EXERCISE – For this exercise, return exactly the lines of the material below that begin at the one with "Dealer Portal (945, 1248)" and stop after the one with "Contact Us (1144, 1147)".

DATA SHOWN –
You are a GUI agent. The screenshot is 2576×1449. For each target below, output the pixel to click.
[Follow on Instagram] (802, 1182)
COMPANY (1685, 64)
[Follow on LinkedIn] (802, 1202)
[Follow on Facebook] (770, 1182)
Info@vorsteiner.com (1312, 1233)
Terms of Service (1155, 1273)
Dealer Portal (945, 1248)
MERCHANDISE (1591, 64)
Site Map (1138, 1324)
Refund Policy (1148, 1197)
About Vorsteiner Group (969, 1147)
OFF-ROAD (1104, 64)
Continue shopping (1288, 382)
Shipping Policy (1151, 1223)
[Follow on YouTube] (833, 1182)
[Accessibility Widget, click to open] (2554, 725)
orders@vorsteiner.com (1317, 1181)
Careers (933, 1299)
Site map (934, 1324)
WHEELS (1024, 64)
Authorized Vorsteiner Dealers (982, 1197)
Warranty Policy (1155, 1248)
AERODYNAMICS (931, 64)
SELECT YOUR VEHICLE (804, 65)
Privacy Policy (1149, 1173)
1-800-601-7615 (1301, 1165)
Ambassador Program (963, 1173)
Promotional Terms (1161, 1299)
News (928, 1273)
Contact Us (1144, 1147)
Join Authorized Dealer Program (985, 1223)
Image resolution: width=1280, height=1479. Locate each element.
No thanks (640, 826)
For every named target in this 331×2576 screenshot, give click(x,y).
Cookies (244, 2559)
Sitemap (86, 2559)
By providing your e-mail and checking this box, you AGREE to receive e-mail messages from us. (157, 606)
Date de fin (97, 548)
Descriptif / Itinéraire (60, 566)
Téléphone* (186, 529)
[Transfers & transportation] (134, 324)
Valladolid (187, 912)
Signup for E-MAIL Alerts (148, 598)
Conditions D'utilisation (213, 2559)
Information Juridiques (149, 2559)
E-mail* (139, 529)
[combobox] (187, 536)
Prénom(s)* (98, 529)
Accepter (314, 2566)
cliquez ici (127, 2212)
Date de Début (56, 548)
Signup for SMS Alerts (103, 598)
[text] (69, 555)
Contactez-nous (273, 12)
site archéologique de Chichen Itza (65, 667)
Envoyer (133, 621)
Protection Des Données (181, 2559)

RESPONSE BELOW –
Dealer Portal (945, 1248)
MERCHANDISE (1591, 64)
Site Map (1138, 1324)
Refund Policy (1148, 1197)
About Vorsteiner Group (969, 1147)
OFF-ROAD (1104, 64)
Continue shopping (1288, 382)
Shipping Policy (1151, 1223)
[Follow on YouTube] (833, 1182)
[Accessibility Widget, click to open] (2554, 725)
orders@vorsteiner.com (1317, 1181)
Careers (933, 1299)
Site map (934, 1324)
WHEELS (1024, 64)
Authorized Vorsteiner Dealers (982, 1197)
Warranty Policy (1155, 1248)
AERODYNAMICS (931, 64)
SELECT YOUR VEHICLE (804, 65)
Privacy Policy (1149, 1173)
1-800-601-7615 (1301, 1165)
Ambassador Program (963, 1173)
Promotional Terms (1161, 1299)
News (928, 1273)
Contact Us (1144, 1147)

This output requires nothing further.